Ho letto questa lettera che Matteo Renzi ha mandato a Repubblica. La condivido totalmente e, sinceramente, sono rimasto particolarmente colpito soprattutto dal passaggio finale:
"...non si è cattolici perché si vuole essere eletti, ma perché si vuole essere felici. C’è di mezzo la vita, che vale più della politica"
Per un bresciano cattolico (come me) anche solo superficialmente impegnato in politica non può che generarsi un collegamento automatico con uno dei cavalli di battaglia di Mino Martinazzoli:
"La politica è importante, ma ancora più importante è la vita."
Lungi da me il voler fare un parallelo politico fra due figure e due contesti così diversi - Martinazzoli, infatti, sapeva essere ben più caustico di Renzi - mi preme evidenziare alcuni punti che vi consegno sinteticamente e disordinatamente.

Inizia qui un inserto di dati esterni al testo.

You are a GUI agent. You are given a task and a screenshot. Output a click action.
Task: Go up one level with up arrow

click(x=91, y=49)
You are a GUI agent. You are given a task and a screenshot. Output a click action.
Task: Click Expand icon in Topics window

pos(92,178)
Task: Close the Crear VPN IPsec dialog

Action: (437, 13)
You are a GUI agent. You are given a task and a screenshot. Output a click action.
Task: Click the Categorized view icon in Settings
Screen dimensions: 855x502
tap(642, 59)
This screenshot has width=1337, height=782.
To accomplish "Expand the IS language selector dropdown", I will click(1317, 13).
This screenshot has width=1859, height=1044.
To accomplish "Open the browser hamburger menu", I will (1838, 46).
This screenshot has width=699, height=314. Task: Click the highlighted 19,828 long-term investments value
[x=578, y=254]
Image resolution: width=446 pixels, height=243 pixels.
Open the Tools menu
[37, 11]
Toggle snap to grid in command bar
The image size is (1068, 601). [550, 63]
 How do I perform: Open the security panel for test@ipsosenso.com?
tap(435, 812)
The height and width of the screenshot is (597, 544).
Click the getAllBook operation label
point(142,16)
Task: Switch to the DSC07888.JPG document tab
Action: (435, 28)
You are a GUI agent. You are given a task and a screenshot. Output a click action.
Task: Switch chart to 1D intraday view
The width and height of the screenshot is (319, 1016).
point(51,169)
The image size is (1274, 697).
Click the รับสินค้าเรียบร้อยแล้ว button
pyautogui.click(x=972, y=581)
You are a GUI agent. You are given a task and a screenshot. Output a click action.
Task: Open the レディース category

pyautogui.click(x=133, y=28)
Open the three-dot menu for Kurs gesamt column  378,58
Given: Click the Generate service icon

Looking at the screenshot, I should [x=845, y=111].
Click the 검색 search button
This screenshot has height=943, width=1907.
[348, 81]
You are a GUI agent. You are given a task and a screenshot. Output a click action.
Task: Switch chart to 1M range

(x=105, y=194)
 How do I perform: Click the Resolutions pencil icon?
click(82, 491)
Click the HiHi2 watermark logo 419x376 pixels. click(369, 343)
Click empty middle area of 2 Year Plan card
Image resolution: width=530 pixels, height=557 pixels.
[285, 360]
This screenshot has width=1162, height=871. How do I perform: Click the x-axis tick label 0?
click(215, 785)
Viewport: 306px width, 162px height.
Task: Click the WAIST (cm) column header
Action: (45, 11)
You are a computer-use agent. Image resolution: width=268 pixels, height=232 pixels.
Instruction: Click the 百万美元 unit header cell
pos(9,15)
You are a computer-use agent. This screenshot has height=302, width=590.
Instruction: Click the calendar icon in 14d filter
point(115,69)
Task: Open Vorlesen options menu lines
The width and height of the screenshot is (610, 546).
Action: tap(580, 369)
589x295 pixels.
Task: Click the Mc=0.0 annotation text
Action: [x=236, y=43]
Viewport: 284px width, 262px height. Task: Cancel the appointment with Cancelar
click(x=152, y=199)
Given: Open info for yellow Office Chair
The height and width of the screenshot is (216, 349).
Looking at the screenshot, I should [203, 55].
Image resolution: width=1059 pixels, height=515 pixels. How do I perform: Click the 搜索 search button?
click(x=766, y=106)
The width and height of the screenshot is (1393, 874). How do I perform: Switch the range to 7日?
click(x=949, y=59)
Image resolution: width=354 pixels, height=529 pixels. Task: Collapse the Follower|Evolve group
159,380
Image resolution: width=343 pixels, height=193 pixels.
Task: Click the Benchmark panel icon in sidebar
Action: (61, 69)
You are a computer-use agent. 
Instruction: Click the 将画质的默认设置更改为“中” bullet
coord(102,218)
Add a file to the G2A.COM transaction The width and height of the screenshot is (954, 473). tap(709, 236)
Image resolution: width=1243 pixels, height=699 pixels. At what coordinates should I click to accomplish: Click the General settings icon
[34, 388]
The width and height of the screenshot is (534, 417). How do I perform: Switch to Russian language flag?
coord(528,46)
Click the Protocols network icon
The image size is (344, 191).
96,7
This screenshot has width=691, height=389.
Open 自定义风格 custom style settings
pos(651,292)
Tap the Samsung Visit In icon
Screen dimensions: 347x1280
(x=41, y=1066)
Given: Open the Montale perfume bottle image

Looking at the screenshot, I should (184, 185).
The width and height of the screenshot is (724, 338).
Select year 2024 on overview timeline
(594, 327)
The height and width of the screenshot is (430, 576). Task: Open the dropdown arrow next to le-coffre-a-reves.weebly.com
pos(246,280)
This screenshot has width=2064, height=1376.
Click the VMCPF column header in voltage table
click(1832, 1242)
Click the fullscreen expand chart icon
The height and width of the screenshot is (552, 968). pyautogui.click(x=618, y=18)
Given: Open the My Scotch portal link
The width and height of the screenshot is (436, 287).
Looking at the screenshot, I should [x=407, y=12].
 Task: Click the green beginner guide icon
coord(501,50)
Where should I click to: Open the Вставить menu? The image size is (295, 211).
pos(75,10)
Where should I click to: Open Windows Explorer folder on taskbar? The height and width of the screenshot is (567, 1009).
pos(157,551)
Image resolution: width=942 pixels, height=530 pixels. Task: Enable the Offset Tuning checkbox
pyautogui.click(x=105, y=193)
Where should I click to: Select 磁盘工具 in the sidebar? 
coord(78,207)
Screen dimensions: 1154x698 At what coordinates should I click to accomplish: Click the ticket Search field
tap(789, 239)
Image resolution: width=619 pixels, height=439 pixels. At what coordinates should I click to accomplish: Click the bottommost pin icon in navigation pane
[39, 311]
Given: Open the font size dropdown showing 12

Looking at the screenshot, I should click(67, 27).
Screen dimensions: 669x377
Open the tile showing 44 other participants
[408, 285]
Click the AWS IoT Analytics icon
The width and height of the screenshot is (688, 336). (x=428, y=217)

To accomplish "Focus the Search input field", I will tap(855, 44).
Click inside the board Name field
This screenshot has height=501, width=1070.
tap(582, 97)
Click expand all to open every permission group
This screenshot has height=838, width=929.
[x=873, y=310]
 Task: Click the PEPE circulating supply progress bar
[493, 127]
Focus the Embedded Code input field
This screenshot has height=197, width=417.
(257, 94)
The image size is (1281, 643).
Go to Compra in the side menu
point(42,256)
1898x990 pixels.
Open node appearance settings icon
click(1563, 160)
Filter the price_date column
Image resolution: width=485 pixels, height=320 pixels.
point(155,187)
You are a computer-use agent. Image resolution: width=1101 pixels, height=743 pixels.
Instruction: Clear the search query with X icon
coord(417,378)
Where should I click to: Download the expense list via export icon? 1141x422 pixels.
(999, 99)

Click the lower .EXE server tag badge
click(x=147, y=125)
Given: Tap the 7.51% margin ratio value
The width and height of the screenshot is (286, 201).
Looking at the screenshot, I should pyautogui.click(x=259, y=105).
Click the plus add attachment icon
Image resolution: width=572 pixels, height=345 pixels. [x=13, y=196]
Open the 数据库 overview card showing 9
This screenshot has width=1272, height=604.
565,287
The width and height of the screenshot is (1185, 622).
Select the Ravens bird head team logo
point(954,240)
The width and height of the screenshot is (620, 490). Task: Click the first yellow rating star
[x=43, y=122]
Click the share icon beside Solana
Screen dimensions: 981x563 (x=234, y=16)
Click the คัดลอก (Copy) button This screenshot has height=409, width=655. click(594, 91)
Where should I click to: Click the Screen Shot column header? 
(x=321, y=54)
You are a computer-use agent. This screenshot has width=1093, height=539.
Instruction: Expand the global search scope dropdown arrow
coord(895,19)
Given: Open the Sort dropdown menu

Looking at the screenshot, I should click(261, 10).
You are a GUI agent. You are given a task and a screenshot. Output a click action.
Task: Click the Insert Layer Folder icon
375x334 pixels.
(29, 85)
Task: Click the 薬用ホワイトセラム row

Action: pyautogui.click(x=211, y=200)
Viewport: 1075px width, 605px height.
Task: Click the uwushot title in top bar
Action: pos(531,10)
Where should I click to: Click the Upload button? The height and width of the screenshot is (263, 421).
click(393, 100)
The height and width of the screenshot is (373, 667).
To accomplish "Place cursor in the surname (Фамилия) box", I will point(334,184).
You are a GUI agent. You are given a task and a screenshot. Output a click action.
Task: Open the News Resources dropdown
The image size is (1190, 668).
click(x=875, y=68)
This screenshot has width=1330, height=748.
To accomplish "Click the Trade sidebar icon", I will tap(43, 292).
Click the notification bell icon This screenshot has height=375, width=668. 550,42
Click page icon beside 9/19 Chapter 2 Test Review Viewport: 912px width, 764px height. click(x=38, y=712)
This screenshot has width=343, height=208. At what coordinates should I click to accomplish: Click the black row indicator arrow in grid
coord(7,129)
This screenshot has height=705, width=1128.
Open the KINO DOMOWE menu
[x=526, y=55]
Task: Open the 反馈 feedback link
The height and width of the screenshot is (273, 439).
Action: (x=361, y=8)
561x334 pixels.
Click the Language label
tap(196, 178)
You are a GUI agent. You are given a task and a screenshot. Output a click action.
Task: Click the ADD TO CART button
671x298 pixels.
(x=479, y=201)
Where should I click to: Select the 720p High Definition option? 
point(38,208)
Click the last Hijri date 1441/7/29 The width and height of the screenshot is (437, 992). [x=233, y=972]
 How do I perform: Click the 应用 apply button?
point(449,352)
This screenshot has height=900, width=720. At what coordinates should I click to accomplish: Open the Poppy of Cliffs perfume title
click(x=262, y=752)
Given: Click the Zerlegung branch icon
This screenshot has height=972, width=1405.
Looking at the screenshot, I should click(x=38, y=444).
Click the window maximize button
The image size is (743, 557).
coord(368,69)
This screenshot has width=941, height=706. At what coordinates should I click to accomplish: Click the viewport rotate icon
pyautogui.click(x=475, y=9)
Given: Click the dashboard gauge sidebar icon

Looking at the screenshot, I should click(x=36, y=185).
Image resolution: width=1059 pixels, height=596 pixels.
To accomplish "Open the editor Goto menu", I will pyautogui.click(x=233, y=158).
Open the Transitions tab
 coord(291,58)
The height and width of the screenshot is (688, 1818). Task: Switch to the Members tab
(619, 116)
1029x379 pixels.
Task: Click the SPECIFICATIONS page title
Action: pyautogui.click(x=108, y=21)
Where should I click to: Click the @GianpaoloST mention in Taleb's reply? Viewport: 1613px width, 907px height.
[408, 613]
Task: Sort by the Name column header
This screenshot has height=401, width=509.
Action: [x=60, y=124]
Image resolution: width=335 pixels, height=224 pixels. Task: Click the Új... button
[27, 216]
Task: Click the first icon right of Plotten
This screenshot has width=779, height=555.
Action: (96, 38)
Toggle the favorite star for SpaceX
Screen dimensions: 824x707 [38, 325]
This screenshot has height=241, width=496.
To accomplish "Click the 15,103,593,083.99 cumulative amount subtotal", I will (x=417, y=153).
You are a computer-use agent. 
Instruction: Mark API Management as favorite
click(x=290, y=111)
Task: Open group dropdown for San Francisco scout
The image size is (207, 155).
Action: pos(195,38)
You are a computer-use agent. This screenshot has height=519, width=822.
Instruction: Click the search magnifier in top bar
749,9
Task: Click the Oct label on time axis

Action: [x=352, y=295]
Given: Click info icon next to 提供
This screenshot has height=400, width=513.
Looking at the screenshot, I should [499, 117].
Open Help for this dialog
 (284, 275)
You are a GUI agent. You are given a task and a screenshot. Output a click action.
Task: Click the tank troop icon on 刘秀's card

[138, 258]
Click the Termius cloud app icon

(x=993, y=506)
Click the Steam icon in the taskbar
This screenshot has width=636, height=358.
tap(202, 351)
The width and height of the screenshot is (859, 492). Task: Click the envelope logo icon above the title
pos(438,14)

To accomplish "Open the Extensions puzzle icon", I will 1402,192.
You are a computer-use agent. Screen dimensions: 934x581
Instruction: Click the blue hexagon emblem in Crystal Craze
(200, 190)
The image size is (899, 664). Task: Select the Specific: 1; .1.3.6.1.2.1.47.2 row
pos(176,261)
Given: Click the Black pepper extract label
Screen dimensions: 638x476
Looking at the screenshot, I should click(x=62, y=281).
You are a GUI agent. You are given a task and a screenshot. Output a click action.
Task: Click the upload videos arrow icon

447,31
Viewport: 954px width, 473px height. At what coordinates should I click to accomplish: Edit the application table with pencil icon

1. Il pd è un partito totalizzante che tende ad investire gran parte del tempo libero dei militanti. Spesso il rischio che ciò diventi una patologia con le conseguenze devianti per chi ne è soggetto non è così peregrino.
2. Questa mole di tempo, gran parte delle volte, è investita in attività di militanza del tutto inutile rindondante, celebrativa, accessoria e fuorviante.
3. Sono favorevole ad un partito solido e ben strutturato, ma che sappia superare i sacri riti per una vera apertura verso la società, che lo renda veramente rappresentativo dei livelli sociali in cui opera.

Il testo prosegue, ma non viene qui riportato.